L’edificio si presenta oggi col suo rustico mattonato murario e con la maestosità dell’avanportico. Nata con specifica dedicazione a S. Rocco per l’evidente sua caratteristica devozionale, la chiesetta conobbe nei secoli gli alti e bassi delle vicissitudini locali, quindi è stata sostanzialmente legata alle grosse epidemie che periodicamente minacciavano il paese, fino a dover inglobare un avancorpo da utilizzare come ospedale o lazzaretto, costruito dalla comunità nel corso del sec. XIX per il minacciato annuncio dell’arrivo del colera. Così composita, continuò ad espletare compiti devozionali e sanitari a seconda delle necessità, fino a servire come magazzino di deposito, casa per sfollati ed ufficio per la vigilanza rurale ed urbana. All’interno presenta affreschi secenteschi come sulla parete sinistra, una Madonna con S. Antonio abate e S. Francesco attribuibili a mani di bottega vercellese del Lanino o di Giovenone; sono visibili le incisioni di contorno delle figure e altri interventi con diverse datazioni. L’abside ci offre una bellissima Madonna insediata con bambino, con a lato i santi Rocco e Sebastiano attribuibili alla stessa scuola e coevi all’erezione dell’edificio. L’oratorio è di proprietà Comunale.

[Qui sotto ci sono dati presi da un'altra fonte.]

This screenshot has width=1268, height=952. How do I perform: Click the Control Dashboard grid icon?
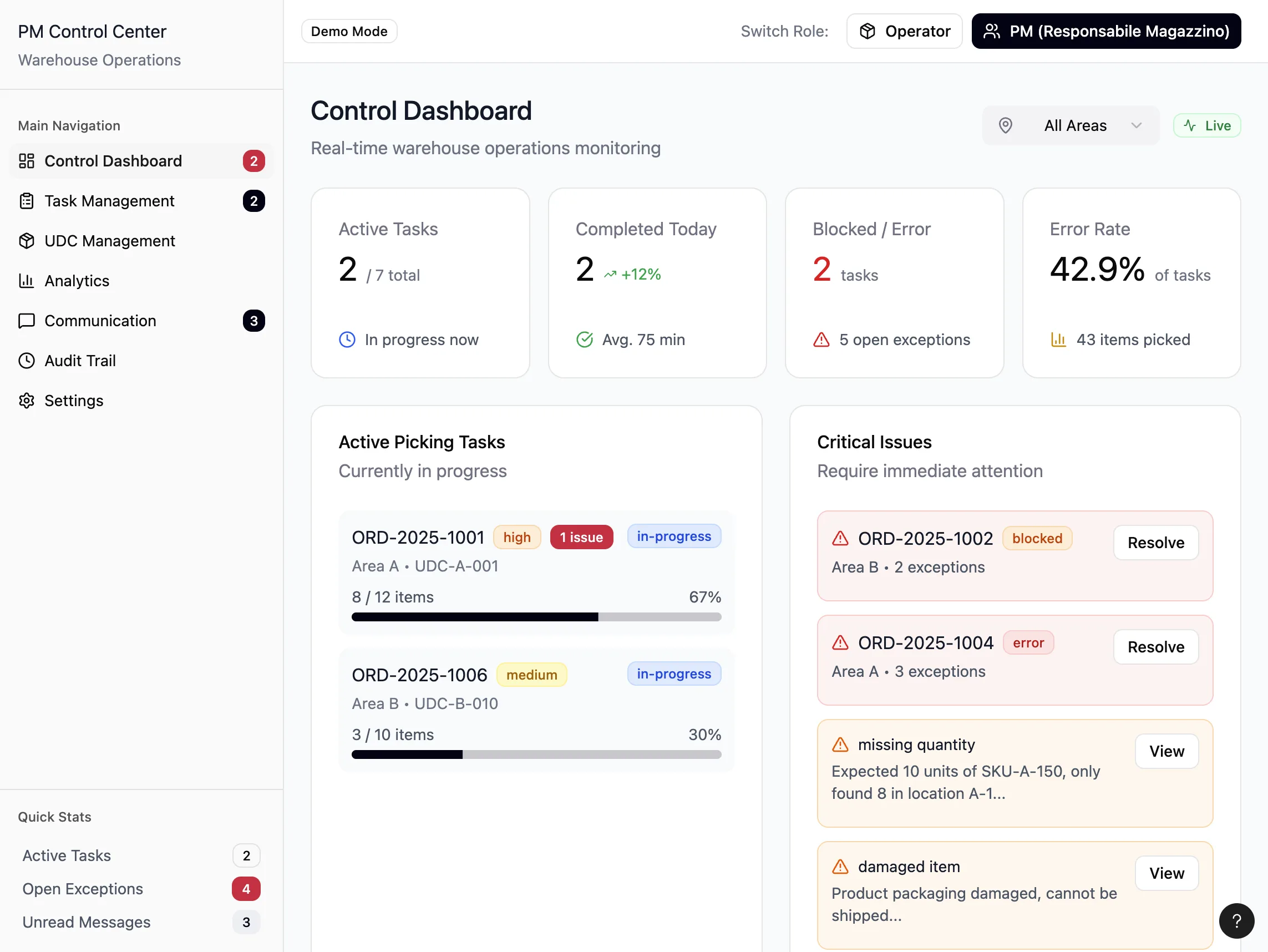(x=27, y=161)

a chiesa di S. Michele è di antica tradizione locale per la sua dedicazione al Santo e potrebbe risalire all’epoca longobarda. La si ritiene sorta su quella primeva edificazione. L’attuale edificio é riferito al tardo romanico o al primo gotico – lombardo. Di particolare interesse il cotto del rosone di facciata e di quello del portale. All’interno, interessanti affreschi tappezzano la parete sinistra e mostrano, pur nei limiti del livello artistico dei pittori, la buona mano della scuola vercellese se non proprio specificamente della bottega laniniana. Qualche studioso ha ipotizzato che l’affresco della Madonna insediata, del 1544, subito all’ingresso a navata sinistra, sia addirittura opera del maestro. Ad epoca anteriore (sec. XV), è attribuito l’affresco della natività. Altri dipinti scoperti nel sottotetto ci propongono una lettura più attenta della sua origine. La chiesa è stata sempre gestita dalla Comunità robbiese formata da piccoli e medio proprietari terrieri che vi insediarono, nel sec. XVII, la confraternita del SS. Sacramento. In fondo alla navata sinistra, l’altare detto di S. Giuseppe, porta l’insegna araldica del Comune di Robbio ed un grande quadro con i santi protettori del paese: S. Giuseppe, S. Valeriano, S. Sebastiano, S. Gioachino e S. Rocco. A proposito dell’insegna araldica robbiese, uno scudetto con due ruote e un albero al centro, si trova inciso all’esterno, in una finestra della stessa chiesa, datato 1557. La chiesa funzionava da succursale della parrocchia per 6 mesi dell’anno, durante la stagione invernale. Fu utilizzata per i giuramenti di fedeltà dei capi di casa quando venivano i feudatari a prendere possesso del loro feudo. Nel corso dei secoli, subì manomissioni e rifacimenti come nel 1700 quando furono costruiti il coro ed un nuovo campanile di chiaro stile barocco come alcuni stucchi dell’interno che forse ci occultano altri interessanti affreschi. Si salvò dalle perquisizioni napoleoniche dimostrando di essere proprietà comunale ed in sua vece finì nelle mani del demanio la secentesca chiesa della Madonna delle Grazie in piazza Marliano. Durante la prima guerra mondiale la Croce Rossa la utilizzò come ospedale militare. A tale uso era già stata destinata in occasione della battaglia di Palestro, nella seconda guerra di indipendenza.